Clive Scott Chimney CCTV

We have decided, after much thought, to put a couple of photos on this blog, one of which shows the chimney flue after nest removal and sweeping, the other shows some of the dead birds laid out on a sheet. It is not our intention to cause any upset to our Bird Loving Friends out there but purely to try and educate people into averting this sort of thing happening again and to stop any unnecessary suffering to our great British wild life.
Please note: These nests and dead birds were removed from chimney flues which had been capped off (Sealed at the top of the Pots). Clive Scott Chimney Sweeps WILL NOT remove bird’s nests which are active and have eggs or fledglings in them during the nesting season. We will, however, happily come along at the end of August and remove them for you then.

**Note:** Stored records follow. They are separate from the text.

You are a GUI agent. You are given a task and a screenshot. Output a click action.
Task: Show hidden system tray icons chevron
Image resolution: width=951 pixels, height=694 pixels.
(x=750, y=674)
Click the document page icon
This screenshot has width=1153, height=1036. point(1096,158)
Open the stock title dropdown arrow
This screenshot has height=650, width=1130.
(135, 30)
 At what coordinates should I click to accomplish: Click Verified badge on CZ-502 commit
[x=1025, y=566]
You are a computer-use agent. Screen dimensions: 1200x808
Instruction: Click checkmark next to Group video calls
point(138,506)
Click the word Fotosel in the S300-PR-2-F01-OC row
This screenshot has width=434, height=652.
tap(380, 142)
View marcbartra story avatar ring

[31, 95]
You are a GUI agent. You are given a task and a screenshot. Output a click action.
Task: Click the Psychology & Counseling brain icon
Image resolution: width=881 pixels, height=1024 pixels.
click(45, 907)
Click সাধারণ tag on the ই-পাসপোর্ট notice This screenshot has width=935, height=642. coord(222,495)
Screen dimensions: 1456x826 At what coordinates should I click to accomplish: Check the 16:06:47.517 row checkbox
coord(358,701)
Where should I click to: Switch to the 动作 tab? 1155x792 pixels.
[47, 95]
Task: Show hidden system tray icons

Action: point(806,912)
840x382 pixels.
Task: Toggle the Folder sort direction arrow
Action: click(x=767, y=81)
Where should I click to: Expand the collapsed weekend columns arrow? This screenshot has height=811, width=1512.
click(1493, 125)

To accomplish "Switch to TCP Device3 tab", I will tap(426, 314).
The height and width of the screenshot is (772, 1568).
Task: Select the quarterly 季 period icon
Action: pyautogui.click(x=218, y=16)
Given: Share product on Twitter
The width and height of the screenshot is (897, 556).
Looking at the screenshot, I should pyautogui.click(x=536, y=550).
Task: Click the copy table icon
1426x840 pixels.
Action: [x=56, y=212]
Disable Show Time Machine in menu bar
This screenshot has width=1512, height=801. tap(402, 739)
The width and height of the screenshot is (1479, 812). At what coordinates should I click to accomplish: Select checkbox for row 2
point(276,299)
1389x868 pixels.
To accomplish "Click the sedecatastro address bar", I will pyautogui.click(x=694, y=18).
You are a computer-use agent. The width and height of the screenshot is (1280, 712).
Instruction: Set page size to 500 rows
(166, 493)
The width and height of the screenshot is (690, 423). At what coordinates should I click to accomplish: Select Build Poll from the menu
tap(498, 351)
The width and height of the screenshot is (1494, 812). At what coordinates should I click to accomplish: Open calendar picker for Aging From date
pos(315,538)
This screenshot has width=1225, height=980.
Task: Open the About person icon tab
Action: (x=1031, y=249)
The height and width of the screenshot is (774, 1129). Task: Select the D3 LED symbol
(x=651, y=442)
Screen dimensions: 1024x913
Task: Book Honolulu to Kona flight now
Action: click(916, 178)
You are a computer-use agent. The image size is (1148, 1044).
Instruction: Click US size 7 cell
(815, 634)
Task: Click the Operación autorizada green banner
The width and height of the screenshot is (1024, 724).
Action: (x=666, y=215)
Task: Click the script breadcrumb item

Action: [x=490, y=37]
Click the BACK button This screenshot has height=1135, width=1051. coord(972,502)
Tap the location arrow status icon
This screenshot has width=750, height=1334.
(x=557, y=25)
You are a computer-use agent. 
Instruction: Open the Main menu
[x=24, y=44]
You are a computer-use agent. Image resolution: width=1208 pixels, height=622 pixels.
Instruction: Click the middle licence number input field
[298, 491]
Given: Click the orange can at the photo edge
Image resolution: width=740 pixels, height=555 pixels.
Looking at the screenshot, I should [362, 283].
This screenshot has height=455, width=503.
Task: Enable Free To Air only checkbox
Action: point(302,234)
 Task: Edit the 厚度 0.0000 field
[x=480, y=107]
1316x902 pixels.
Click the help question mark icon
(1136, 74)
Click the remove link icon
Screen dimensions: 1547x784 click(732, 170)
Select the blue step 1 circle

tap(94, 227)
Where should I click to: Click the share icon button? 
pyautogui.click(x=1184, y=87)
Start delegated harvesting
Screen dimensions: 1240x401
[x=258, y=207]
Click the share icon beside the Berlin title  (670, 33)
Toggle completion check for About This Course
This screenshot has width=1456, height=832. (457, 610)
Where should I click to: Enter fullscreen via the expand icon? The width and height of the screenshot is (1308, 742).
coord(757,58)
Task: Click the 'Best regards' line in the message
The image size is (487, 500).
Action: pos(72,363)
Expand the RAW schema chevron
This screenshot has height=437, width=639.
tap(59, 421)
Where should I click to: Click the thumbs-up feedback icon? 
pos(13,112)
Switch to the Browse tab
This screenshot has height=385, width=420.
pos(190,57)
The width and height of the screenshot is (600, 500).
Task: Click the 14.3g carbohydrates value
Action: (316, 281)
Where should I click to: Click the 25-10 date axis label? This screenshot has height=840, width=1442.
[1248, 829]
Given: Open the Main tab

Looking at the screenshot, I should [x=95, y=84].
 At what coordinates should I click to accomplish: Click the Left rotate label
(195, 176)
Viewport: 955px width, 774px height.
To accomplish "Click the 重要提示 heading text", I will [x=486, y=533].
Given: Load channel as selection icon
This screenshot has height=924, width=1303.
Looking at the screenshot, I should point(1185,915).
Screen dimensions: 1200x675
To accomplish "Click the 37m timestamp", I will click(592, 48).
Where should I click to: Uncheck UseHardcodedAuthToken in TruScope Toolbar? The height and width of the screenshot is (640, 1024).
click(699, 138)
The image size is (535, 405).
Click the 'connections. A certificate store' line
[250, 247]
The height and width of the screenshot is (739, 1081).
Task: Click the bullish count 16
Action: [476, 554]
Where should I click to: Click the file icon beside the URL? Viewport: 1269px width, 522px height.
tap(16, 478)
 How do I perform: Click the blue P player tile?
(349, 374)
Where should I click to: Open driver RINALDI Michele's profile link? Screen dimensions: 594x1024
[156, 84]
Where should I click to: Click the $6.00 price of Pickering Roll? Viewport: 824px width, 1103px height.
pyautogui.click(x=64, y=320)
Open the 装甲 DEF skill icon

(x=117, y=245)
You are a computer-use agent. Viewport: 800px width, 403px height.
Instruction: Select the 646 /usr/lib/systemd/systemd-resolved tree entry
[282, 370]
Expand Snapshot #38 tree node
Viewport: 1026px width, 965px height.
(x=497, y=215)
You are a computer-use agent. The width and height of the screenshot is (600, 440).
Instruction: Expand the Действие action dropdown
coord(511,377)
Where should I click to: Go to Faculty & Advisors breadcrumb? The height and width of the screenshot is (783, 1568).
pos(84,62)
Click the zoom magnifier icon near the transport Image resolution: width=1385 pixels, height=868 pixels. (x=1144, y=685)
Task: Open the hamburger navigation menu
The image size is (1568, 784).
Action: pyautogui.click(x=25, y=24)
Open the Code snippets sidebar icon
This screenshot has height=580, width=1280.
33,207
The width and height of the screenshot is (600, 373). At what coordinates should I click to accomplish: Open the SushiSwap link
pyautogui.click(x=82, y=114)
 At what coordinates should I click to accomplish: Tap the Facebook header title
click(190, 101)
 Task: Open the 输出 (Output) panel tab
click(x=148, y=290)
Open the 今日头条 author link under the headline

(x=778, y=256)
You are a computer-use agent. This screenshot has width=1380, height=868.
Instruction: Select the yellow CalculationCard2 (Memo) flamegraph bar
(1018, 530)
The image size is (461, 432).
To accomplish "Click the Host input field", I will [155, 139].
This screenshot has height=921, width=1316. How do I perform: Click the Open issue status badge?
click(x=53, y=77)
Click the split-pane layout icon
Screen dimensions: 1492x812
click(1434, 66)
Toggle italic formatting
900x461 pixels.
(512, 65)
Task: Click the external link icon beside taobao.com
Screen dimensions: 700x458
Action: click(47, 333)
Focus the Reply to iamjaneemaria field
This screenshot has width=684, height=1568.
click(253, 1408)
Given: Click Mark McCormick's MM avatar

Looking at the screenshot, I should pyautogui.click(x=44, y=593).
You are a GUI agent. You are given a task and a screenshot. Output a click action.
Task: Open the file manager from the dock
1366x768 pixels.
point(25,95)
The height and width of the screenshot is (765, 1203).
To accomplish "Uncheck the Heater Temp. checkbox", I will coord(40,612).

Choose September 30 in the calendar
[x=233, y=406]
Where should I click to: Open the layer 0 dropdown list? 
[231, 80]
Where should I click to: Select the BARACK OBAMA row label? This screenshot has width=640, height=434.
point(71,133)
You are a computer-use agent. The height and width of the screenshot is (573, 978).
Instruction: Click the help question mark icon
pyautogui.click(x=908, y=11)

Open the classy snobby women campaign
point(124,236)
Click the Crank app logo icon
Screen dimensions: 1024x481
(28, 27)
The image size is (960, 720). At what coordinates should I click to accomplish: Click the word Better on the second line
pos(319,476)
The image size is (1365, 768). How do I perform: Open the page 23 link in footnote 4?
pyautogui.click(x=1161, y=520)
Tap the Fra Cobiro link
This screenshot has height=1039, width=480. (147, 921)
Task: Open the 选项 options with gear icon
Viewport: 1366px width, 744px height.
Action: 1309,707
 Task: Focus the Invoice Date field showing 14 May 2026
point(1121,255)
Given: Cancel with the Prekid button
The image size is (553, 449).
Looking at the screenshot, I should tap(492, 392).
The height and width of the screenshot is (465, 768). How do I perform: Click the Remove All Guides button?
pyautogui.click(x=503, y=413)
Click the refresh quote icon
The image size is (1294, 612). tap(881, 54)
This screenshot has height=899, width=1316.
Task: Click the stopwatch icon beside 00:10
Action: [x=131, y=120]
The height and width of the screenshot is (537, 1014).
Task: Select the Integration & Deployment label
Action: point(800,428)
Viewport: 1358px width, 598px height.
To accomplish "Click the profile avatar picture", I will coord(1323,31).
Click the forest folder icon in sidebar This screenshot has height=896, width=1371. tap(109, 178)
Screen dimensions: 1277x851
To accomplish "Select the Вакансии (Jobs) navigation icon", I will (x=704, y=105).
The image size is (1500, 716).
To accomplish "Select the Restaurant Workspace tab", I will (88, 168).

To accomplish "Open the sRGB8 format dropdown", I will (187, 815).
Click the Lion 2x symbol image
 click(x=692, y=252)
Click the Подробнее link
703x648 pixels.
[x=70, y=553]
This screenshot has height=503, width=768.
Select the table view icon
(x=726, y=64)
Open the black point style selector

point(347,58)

On a lighter note we had a call this summer stating “and I quote” Hi I think my neighbour’s cat, which went missing last week, may have fallen down our chimney as every now and then we keep hearing this meow sounding noise in the lounge! Well the chamber at the base of the flue had been boarded off and vented and our only access was buy removing a spot light which had been inserted into the board and the cats only way of entry was by way of the chimney pot, which I’m thinking is highly unlikely! The light hole in the board was only just big enough to get the camera through and the board itself was designed in such a way that we could look up the flue but not angle the camera sufficiently so as to get the angle to look down into the base of the boarding. The cat was nowhere in sight on the monitors screen as we looked up the flue! So off came the ladders and we were now performing a CCTV inspection from the chimney pot downwards. “I have to say that at this point the lounge was rapidly filling with family, friends and also the cat’s very worried owners. Movement in the lounge, by now, was getting a bit restricted to say the least! The CCTV inspection was now in full flow on the roof, and darkness was fast approaching, but the screen still showed no sign of the missing cat so down we came. I went into the lounge and told them of our findings, or not as it stood, and there was a look of glumness all around. Eventually, after another cup of tea, I got on my knees and started packing up the equipment and just as I was doing so, out of the corner of my eye, a small child went across to her little wooden horse on wheels and started to push it. One of the wheels must have rubbed against the frame of the toy and the sound it made was just like the “meow” of a cat. For a split second the room was in silence and then it erupted with people saying, listen, there it is again, did you hear it, it’s the cat! I had a little chuckle to myself and caught the look on the face of…. I won’t mention any names as promised 😉 … the client who called us to make the booking. He had seen what I had and was speechless. The look on his face was priceless. Outside after all the friends and neighbours had gone we both had a good laugh about the day’s proceedings.

Hopefully the cat made its way home safely from where ever it was at a later date because it definitely wasn’t up that chimney!

Until the next blog stay safe and well.